Ever noticed that a few hours after dinner, when it’s time to hit the bed you find yourself craving for something to munch on. In spite of knowing how detrimental this is for our health it’s hard to stand in the way of midnight snacking. While letting go of this habit might take a while, there are a few damage control steps we can all take.
1. Stack up on low-calorie midnight snacks
When your body starts craving for ice-cream post 9 ‘o’clock, giving in will just bring your diet plan come crashing down, instead opt for a glass of skimmed milk which will halve your calorie intake. Trust us, sugar free jelly, plain low fat yogurt, and sprouts are much healthier options compared to chips and other calorie rich munchies. Even by making minor re-adjustments you can do a lot for a healthier you. Tweak your dinner omelette by adding veggies to it, baked sweet potato wedges can take the place of your fries and do give a chance to stir-fried tofu.
2. Frequent meals
If you really want to avoid another dinner after dinner, the best option is to have frequent meals during the day. If you skip meals, the likelihood that you’ll be binge eating on midnight ‘soul food’ is more. It would be wise to eat with minimal gaps, after all, a full stomach is a better ally than a starving one.

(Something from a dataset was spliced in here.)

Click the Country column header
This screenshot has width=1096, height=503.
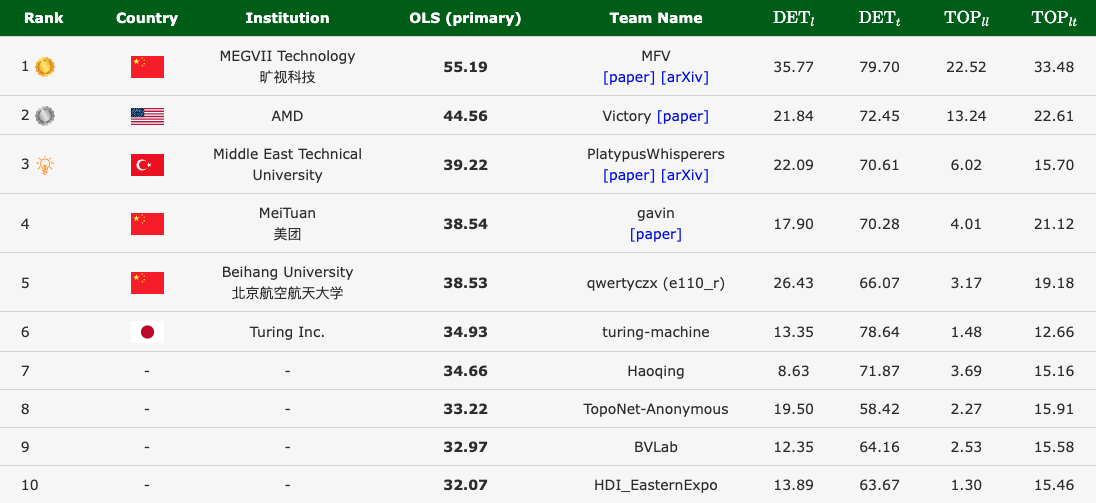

3. Stay happy, stay healthy
Your mood has more to do with your diet than you realize. Leaning on comfort food and eating to lift spirits can make your weight skyrocket (we doubt that that bar of chocolate can turn a situation around!) So rather, try to take a deep breath and let the blues pass away. If you must, then the least you can do is avoid the complex carbs.
4. Keep yourself busy
Midnight snacking mostly happens when you try to unwind after a long day and this is the most low-stress way to keep ourselves occupied. While it might sound harmless, you might be adding up inches just for the lack of a hobby. Take up reading books, meditation; the less bored you are, the lesser you’ll snack.
5. Know yourself
If you’re one of those people whose self-control is like a sheet of thin ice, then maybe you should treat midnight snacking like an enemy and stay one step ahead of it. Stop stocking up on chips, ice-creams and chocolates altogether (you can’t eat what’s not in your house, right?!) Also, it will help to keep the snacks at a distance (and not by your nightstand). Keep a glass of water by your bedside table and make it your best friend!
Quite honestly, there’s nothing wrong with snacking once a while but making a habit out of it is destructive. No habit can be broken over a night so take baby steps to let go of midnight snacking, one baby step at a time.